Trauma Counseling: Transitioning from Victim to Survivor

Posted on July 02, 2018  in  [ Psychology & Counseling ]

Natural disasters, mass shootings, armed conflicts, physical assaults, sexual violence, vehicular accidents, child abuse, hate crimes and domestic violence—these are just a handful of examples of traumatic experiences people suffer. Trauma counselors are compassionate, genuinely caring people who are resilient enough to hear horrible stories every day in order to help others recover from them.

General Stages of Trauma Recovery

Trauma counselors recognize that, although victims all go through a recovery process that is unique to themselves, there are a few definable phases. Some experts identify these stages as follows:

  1. Silence: Victims may be in shock or denial, or they may avoid talking about it because of shame, guilt, or isolation.
  2. Victimhood: Victims acknowledge that they have experienced trauma and feel compelled to confront their experiences and emotions.
  3. Survivorship: People identify more as a survivor than as a victim. They begin to see themselves as more resilient and less damaged.
  4. Transcendence: Those who do feel that they are thriving and that they have turned their trauma into meaningful experiences. Some may decide to help others who experienced similar traumas.

Stabilization

In the immediate aftermath of a traumatic event, victims feel unsafe. They may be scared to leave the house, fearful of interacting with others and reluctant to talk. It’s the role of the trauma counselor to gently guide the victim toward a stabilized state. This may take days or weeks for victims of acute trauma, like house fires or physical assaults.

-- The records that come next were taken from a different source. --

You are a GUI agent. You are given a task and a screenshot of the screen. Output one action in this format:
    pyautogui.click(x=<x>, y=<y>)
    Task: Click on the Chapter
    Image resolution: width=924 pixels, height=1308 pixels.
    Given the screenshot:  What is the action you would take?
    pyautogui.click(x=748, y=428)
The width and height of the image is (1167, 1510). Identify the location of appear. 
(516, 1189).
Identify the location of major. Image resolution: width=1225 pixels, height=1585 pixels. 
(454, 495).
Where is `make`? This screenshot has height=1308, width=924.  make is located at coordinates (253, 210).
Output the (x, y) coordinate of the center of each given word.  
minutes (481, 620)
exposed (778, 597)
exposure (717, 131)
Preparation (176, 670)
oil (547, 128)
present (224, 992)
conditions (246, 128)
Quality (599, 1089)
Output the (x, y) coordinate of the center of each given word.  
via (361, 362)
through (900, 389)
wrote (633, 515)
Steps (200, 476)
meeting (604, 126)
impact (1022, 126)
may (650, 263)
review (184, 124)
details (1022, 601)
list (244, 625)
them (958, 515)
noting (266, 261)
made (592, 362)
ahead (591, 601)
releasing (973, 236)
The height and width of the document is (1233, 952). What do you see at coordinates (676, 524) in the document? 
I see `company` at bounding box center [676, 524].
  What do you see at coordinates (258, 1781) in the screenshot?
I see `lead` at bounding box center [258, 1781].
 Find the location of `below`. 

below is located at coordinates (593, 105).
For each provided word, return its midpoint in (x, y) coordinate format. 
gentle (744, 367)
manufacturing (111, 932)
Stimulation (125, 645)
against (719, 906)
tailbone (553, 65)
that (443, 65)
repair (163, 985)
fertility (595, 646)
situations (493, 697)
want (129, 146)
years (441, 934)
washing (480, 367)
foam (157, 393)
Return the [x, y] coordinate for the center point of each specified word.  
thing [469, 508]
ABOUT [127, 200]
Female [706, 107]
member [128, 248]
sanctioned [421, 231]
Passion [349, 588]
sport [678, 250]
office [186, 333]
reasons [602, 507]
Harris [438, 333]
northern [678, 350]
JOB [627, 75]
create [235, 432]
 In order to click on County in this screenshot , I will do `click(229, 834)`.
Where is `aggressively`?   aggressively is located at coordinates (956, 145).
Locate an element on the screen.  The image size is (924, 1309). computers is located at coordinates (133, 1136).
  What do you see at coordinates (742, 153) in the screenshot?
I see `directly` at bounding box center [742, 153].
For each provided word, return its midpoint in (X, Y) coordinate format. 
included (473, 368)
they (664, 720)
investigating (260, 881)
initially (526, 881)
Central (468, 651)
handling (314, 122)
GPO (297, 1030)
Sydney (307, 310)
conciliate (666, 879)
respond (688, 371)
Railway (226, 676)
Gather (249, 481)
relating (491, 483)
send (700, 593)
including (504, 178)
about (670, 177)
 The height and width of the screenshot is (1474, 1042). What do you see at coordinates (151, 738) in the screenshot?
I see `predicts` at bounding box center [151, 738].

Victims of ongoing trauma, like child abuse, may work toward stabilization for months or even years. During this time, trauma counselors often find it helpful to focus on relaxation techniques and coping therapies. The goal is to help the victim calm down and feel safe enough to explore trauma recovery therapies.

Healing and Integration

Guiding the individual in feeling safe and secure is still essential in this phase. Only when the individual feels safe can he or she explore experiences and emotions without feeling overwhelmed or panicked. During the healing process, individuals often work through feelings of grief and loss. They are mourning the loss of the person that they once were, before the trauma.

At the same time, they are working toward making meaning of their experiences, redefining their sense of self and envisioning a new future for themselves. The end of the active healing process is marked by integration. The survivor integrates the trauma into his or her life, but no longer accepts that he or she is wholly defined by it.